# Best Digital Camera Under $5K?



## Jeff/fotog (Oct 14, 2005)

I am s-l-o-w-l-y getting into digital photography after messing around with some Sony cameras, which incidentally, don't seem to be that bad (6-8Mp), but now getting more serious.

In analogue, I shot medium and large format and want to have the ability to do severe cropping and lots of manipulation, so I want to have lots of data to work with.

Think of this move as 'out of the darkroom' and 'onto the computer.'  Analogue provides such a nice, smooth scale of tonality that doesn't seem to be present in what I am working with.

Looking for recommendations and ideas about a new camera.

Thanks in advance.

www.jefferyraymond.com


----------



## DocFrankenstein (Oct 14, 2005)

What sonies are you working with right now? Small sensor point and shoots?

You can get a 5D or 1D mkII for good quality, but you may find that the "smooth scale of tonality" which you are looking for would still be absent there. But, it will be much better than that of SONY I beleive, simply because of the large sensor.

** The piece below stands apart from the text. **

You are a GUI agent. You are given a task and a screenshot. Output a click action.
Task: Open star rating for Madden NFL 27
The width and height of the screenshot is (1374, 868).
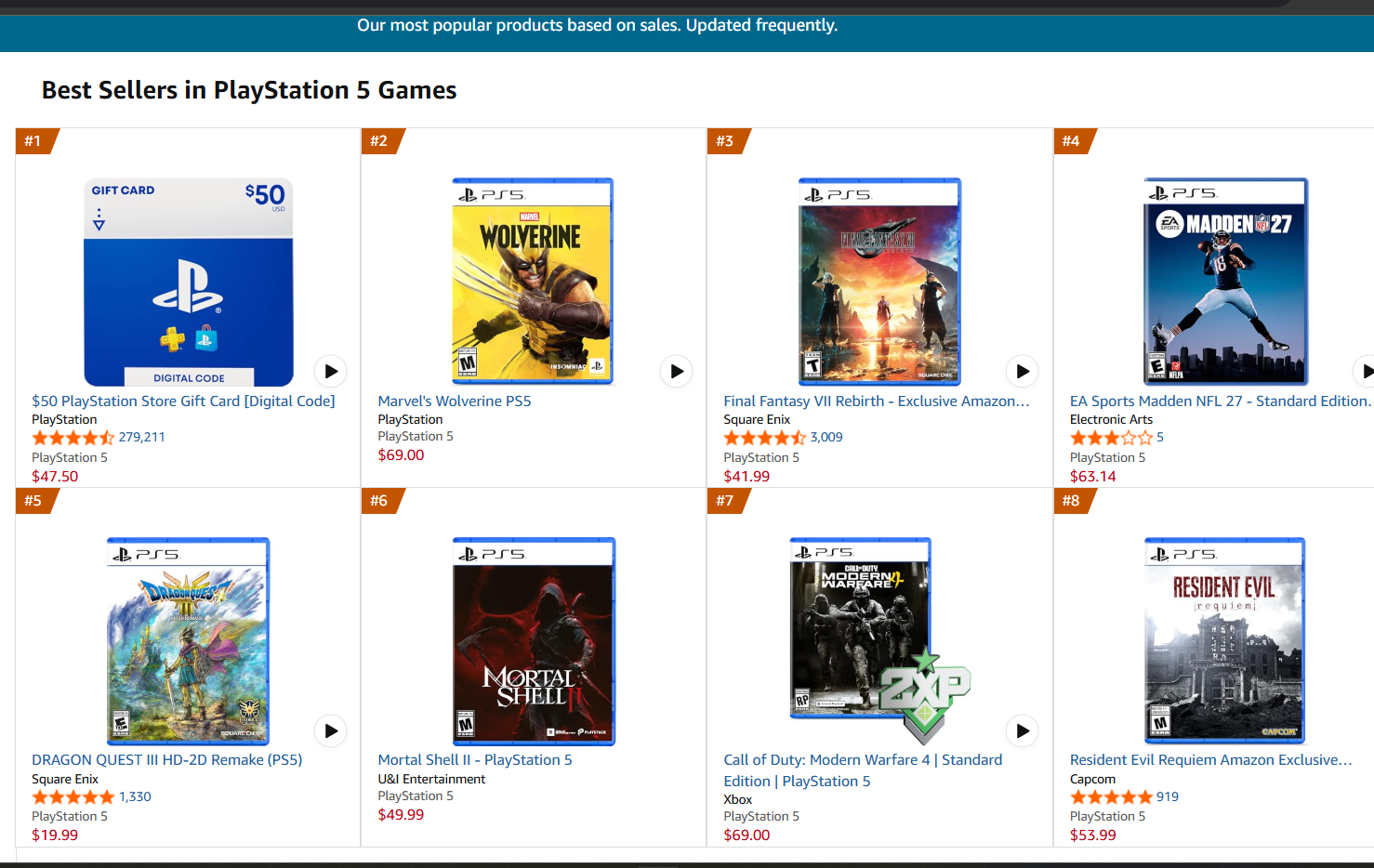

So you MIGHT want to try a lower end DSLR first, just to see how it handles the tonality and manipulation in Photoshop. The actual output is extremely similar from say 300D and 5D at low ISO, so you can experiment with it. You won't be able to crop as much of course.

I think current digital cameras have a long way to go in terms of dynamic range... right now digital to film, is like slide film to BW emulsions.

So, other than the possibility of you "not liking digital at all" because of the lacking dynamic range, you'd be better served with 5D IMO

Doc


----------



## Mumfandc (Oct 14, 2005)

Jeff/fotog said:
			
		

> Analogue provides such a nice, smooth scale of tonality that doesn't seem to be present in what I am working with.
> 
> www.jefferyraymond.com


Well then just stick with analog. Or get a digital back, if your medium format allows for it.

I don't think it's worth blowing $5,000 on the "best" digital camera that probably wouldn't even meet the standards of your analog pictures anyway.


----------



## jadin (Oct 14, 2005)

It sounds like you have the cash to buy the best you can find. I realize the canon / nikon is pretty much personal preference rather than an actual superiority. That said, I LOVE my Nikon D1X, it's everything I want in a camera. Today, though, there is the D2X, which I like everything I've read about it, but I can't afford to upgrade just yet. So I really can't comment on it.

One of the best things about the D1X, D2X is the weight. It's a heavy camera, and feels solid. It feels like if I dropped it, it would dent the floor before damaging the camera.

One thing I've found is that megapixel's are highly over-rated. Having six poor-quality megapixels are not going to be better than three megapixels that are high quality.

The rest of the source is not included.